Reproduction of the empirical results in

   O'Riordan & Gilligan-Lee (2025). *Spillover detection for donor selection in
   synthetic control models.* Journal of Causal Inference 13:20240036.

SPOTSYNTH screens every candidate donor for spillover contamination -- a valid
donor's post-intervention value is forecastable from the other donors'
pre-intervention data (Theorem 3.1); a forecast failure flags an invalid donor --
then builds a simplex synthetic control on the donors judged valid.

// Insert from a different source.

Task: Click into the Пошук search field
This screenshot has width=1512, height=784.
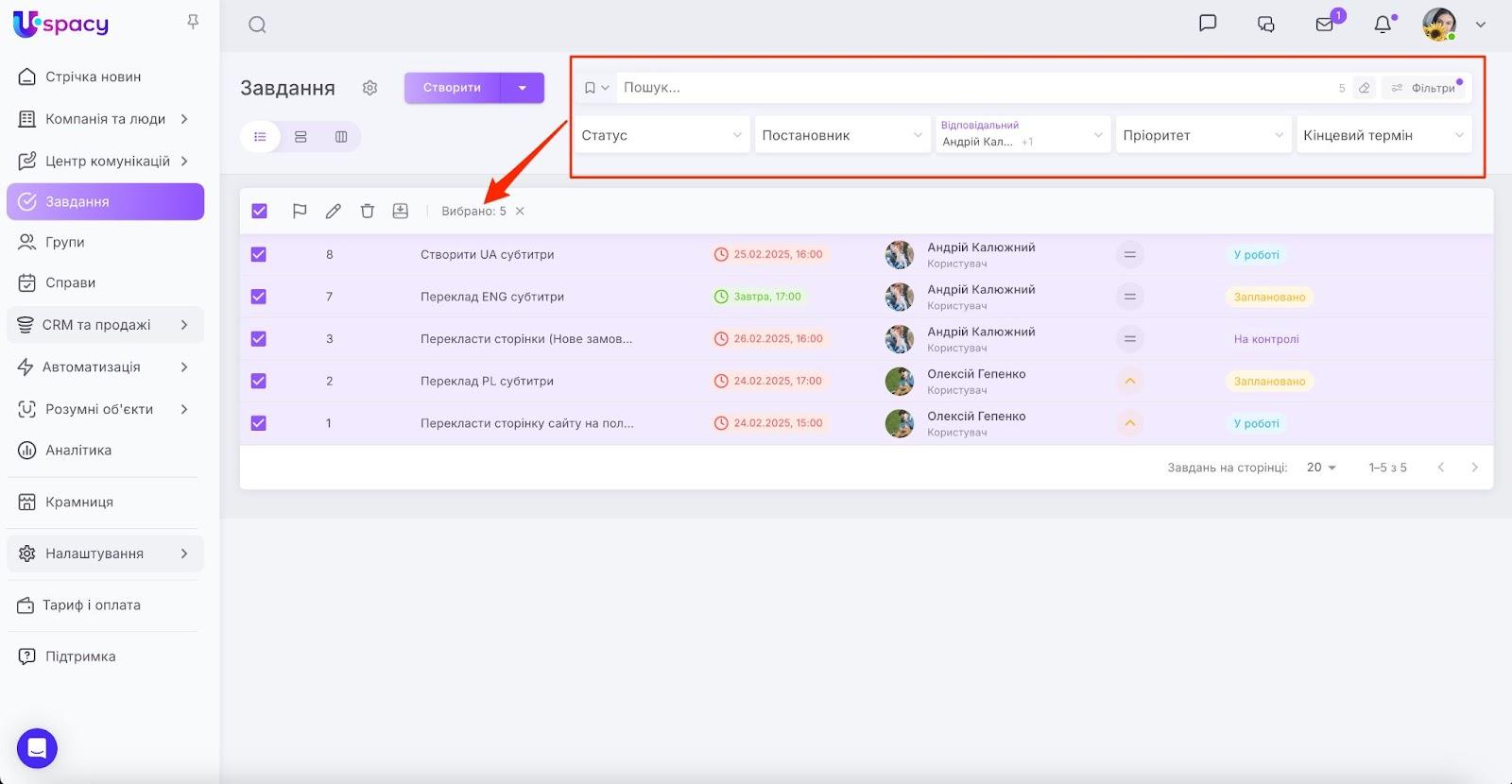Action: pyautogui.click(x=973, y=88)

Two
screening rules are exposed: **S1** (keep the ``n`` best-forecast donors) and
**S2** (drop donors whose realised post value falls outside the forecast PPI).

The durable case ``benchmarks/cases/spotsynth_real_data.py`` reproduces three
figures of the paper.

Figure 6 — real-data screening (Path A, semi-synthetic)
-------------------------------------------------------

On the three canonical Abadie panels -- **German Reunification**
(``german_reunification.csv``), **California Tobacco Control**
(``smoking_data.csv``), and **Basque Country / ETA** (``basque_data.csv``) -- a
semi-synthetic invalid donor is planted: a noisy proxy of the target,
:math:`x_{\text{syn}} \sim \mathcal N(y, \sigma)`. Tracking the target, it earns
a large SC weight and biases the *unscreened* effect toward zero; **both** S1 and
S2 flag and exclude it, recovering the effect.

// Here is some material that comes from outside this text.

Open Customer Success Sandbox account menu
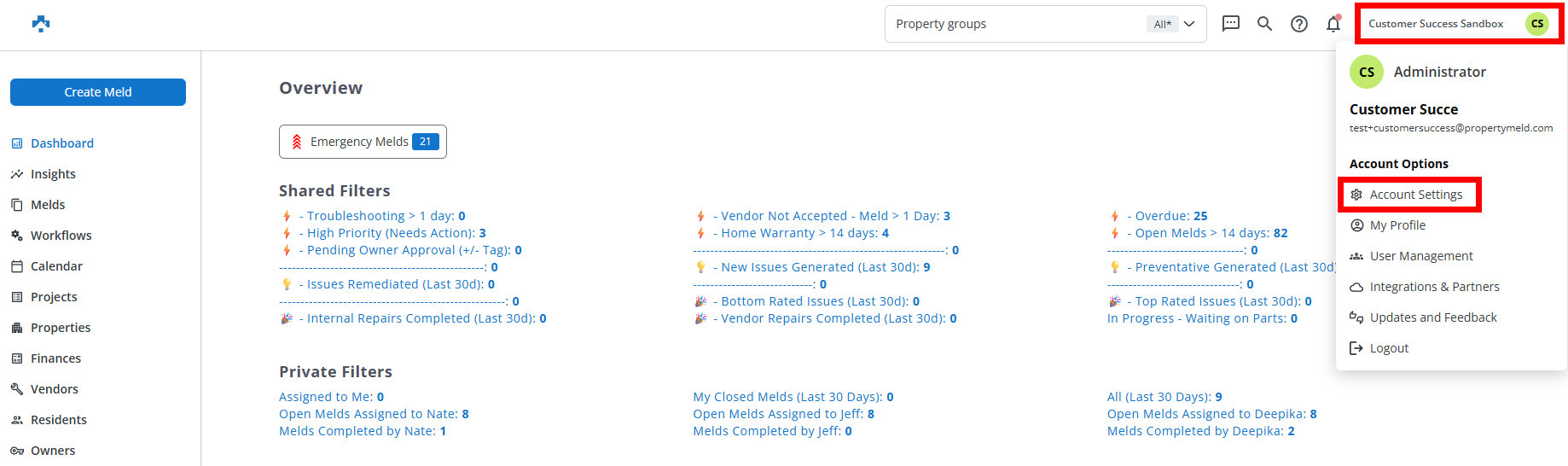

==================  ==============  ===================  ==================
panel               proxy excluded   screened ATT         unscreened ATT
==================  ==============  ===================  ==================
German Reunification  S1 ✓ / S2 ✓    −1458               −1084 (→ 0)
California            S1 ✓ / S2 ✓    −22.9 (≈ ADH)       −1.8 (→ 0)
Basque Country        S1 ✓ / S2 ✓    −1.20 (≈ ABG)       −0.12 (→ 0)
==================  ==============  ===================  ==================

Figure 2 — detection power (Path B)
-----------------------------------

Leave-one-out detection AUC (probability an invalid donor scores more anomalous
than a valid one): **0.97** sharp / **0.90** gradual under a *valid majority*
(30% invalid), and a documented **inversion** (≈0) under an *invalid majority*
(80%) -- the regime where the package pins the ``lag`` anchor instead.

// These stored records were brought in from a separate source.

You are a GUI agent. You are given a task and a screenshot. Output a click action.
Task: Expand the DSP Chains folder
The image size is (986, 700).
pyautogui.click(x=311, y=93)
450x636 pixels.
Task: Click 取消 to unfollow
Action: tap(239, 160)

Figure 4 — sensitivity / proximal debias (Path B)
-------------------------------------------------

When the kept donors are *noisy* proxies (errors-in-variables), even a perfect
valid-donor SC is attenuation-biased. The proximal two-stage debias (eq. 5),
using the screen-**excluded** donors as proximal controls, reduces that bias
(mean :math:`|\text{bias}|` 0.47 → 0.40 over the paper's EIV DGP).

.. note::

   The paper's §3.4 also gives analytical *bias bounds* for false-positive
   (eq. 7) and false-negative (eq. 8) screening errors. These are sensitivity
   *formulas* the analyst evaluates (the false-negative bound needs the unknown
   spillover :math:`\tau` as a sensitivity parameter); mlsynth implements the
   debias remedy (eq. 5) rather than the bounds, so the benchmark validates the
   debias, not the closed-form bounds.

Reproduce
---------

.. code-block:: bash

   python benchmarks/run_benchmarks.py spotsynth_real_data